It is the Tuesday after a big summer tournament. You are digging out of email, the weekend is already blurring at the edges, and somewhere in your memory sits a small pile of things you noticed over those two days. A kid who looked stunned when they came off the field. A parent who clearly expected something different from what they got. A coach whose only message to families after the event was a thumbs-up and nothing else. None of it felt urgent in the moment, and by Friday most of it will be gone, folded into the comfortable summary you give the board: it went well.
That comfortable summary is where a season's most useful intelligence goes to die. The results you will remember without trying, and the blowups you could not forget if you tried. What slips away, and fast, is the perishable stuff: the small surprises and unspoken misunderstandings that feel minor on Tuesday and turn out to be the early warning for problems that come back, right on schedule, next summer.
July is the window when that intelligence is still legible. The details are sharp, the evidence is fresh, and for a few days you can see your program's communication gaps with a clarity that the rest of the year does not offer. Then the window closes. The work this month is catching the signal while you still can.
Why the Window Closes Faster Than You Think
Memory is kind to programs in a way that costs them more than they realize. Within a week of any event, the rough edges smooth over. The kid who was visibly thrown becomes "he bounced back fine." The confused parent becomes "they're always a bit much." The thin coach update stops registering at all, because the event is over and everyone moved on. There is nothing dishonest in this, just the ordinary way recollection works, sanding the specifics down into a tidy narrative that is easier to carry and far less useful to learn from.
The trouble is that the sanded-down version becomes the official record. When you sit down in the fall to plan, you will not have the actual moments, you will have the summary, and the summary says it went well. So the same gaps that produced this summer's surprises get rebuilt into next summer's plan, untouched, because nobody wrote down the evidence while it still had edges. The fade is the very mechanism by which programs repeat themselves, summer after summer, without meaning to.
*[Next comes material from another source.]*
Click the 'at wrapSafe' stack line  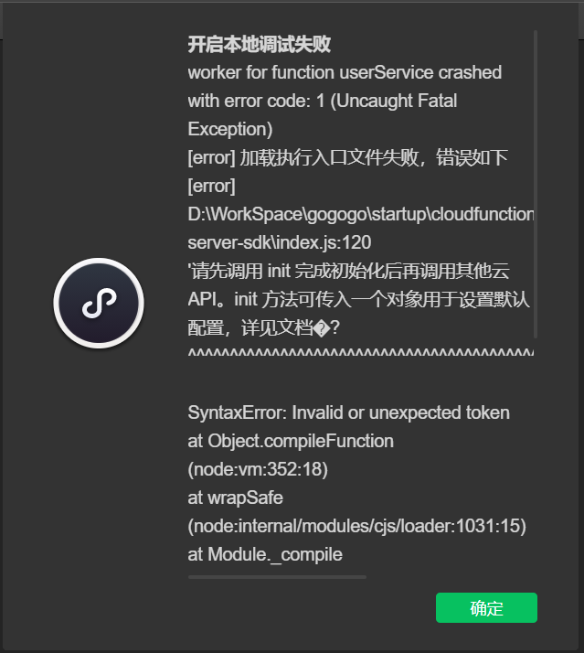point(236,498)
What to Capture While It's Fresh
Three signals are worth catching right now, and they share a trait: each one feels too minor to bother recording, which is precisely why it disappears and precisely why it matters.
Players Who Were Surprised by Their Role
Somewhere this weekend, a player expected one thing and got another. They thought they would start, or play a different position, or see more minutes than they did, and their face showed it. It is tempting to file that under a kid learning to handle disappointment, and resilience is real. The more useful read is that a surprised player trusted a picture nobody corrected, which points back at a gap in how the role was communicated to them before the event. Capturing which players were caught off guard, and by what, tells you exactly where your pre-tournament expectation-setting left someone in the dark. That is fixable information, but only if you write it down before "he was a little surprised" fades into nothing.
Parents Who Misunderstood What to Expect
A parent who walked away confused about playing time, format, or their kid's role is usually a parent who never got the clarity they needed, rather than a difficult one, which makes the misunderstanding a signal about the program's communication rather than the parent's character. This is the heart of leaving no room for doubt: most tournament-weekend friction with families traces back to an expectation that was never set plainly enough weeks earlier. Note which parents misunderstood what, while the specifics are fresh, and you have a precise map of where to make next season's communication clearer, so the same families are not blindsided again.
Coaches Whose Post-Event Communication Came Up Short
Then there is the coach whose follow-up to families after the event was thin or absent. The instinct is to read that as a coach dropping the ball, yet it usually reflects a missing norm more than a missing effort. If no one ever defined what good post-event communication looks like for your staff, then a coach is left to invent it under fatigue on a Sunday night, and the results will vary. Capturing where post-event communication fell short, by which coach and in what way, shows you where the program needs a clearer shared expectation, not where it needs to assign blame.
Capture Now, Refine Later
The discipline here is speed over polish, because the enemy is the fade and the fade does not wait for a tidy process. You do not need a formal debrief this week to do the one thing that matters, which is getting the perishable details out of your head and onto something durable before they evaporate. A few rough lines per signal is enough: which player, which parent, which coach, and what specifically happened. The refinement can come later, in the fall, when you turn these notes into actual changes.
This is the same instinct Ricky Reyes describes when he has his coaches capture player feedback on the drive home from a tournament, while the observations are still sharp rather than half-remembered days later. The principle scales up to the director's view of the whole event. Whatever lets you record a thought in thirty seconds is the right method, whether that is a running note on your phone, a shared document, or a voice memo dictated in the parking lot. The format does not matter. The timing is everything, because a detail captured rough on Tuesday is worth more than a detail you try to reconstruct, smoothed and uncertain, in September.
Next Summer Is Built on This Week
The programs that get visibly sharper season over season tend to be the ones that refused to trust memory at all, choosing instead to catch the small, fadeable signals while the evidence was still in front of them. Everything you noticed this weekend is a free lesson the tournament just handed you, and most of it has a short shelf life. Spend a little time this week getting it down while it is fresh, and you turn a weekend that "went well" into the reason next summer goes better.